(no subject)

Jul 17, 2005 23:43

what the fuck is wrong with me? and i wasted all this time crying. ugh i hate being a girl. i don't know how my brain works. my body hates me i probably have aids from the tatoo place. i have no doctor either so let's hope i don't really get sick. hah yeah it's been almost 2 weeks time's almost up for the "healthy" time. i'm never heathly. i'll probably die before i'm 30. which would make sense anyways cuz i'm not supposed to be here. but whatever.

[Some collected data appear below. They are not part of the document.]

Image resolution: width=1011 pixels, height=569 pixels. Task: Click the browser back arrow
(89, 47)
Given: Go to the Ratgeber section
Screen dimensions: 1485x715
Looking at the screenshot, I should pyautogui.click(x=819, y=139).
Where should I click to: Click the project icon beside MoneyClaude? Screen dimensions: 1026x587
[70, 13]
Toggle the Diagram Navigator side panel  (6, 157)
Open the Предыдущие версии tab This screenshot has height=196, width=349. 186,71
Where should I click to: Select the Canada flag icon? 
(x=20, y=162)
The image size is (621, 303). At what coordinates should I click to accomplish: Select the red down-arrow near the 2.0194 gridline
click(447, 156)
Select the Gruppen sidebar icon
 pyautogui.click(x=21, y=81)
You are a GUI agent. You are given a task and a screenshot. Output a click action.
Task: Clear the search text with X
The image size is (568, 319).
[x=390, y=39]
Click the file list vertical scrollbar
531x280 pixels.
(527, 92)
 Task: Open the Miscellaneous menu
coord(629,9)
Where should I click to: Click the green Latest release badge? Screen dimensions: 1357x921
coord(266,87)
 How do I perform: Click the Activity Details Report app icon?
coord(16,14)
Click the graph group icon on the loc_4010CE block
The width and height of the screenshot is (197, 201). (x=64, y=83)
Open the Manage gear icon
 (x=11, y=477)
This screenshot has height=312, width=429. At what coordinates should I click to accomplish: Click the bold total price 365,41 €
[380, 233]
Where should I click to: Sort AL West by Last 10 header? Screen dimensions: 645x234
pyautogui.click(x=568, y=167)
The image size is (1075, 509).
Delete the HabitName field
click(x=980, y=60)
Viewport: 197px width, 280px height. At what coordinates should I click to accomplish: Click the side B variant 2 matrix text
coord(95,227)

why am i so tired. it doesn't matter what i do. how much or how little i sleep or if i exercize or if i rest. and i don't know if it's still mono of if it's something else. i just hate this. i have no control over anything in my life! not my body, not my time, not what i do, not where i go or when i have to be there. nothing. everything else but me tells me what to do. it's like i'm not being me. but that one IS my fault. it feels like.

i need a psychiatrist.

and louis is just so fucking great and that kills me even more. and i feel like a hypocrite and i feel so selfish because all he ever does is think of me and try to make me feel better and i feel like i try to make it even by tking him out but then he feels bad that he doesnt' have money then i feel like i rub it in his face when i'm just trying to be funny. i just love him so much and i don't know what is wrong with me. and it's killing me.

WHY is there always something wrong with me? why can't i just be normal? at least body wise. inside and out?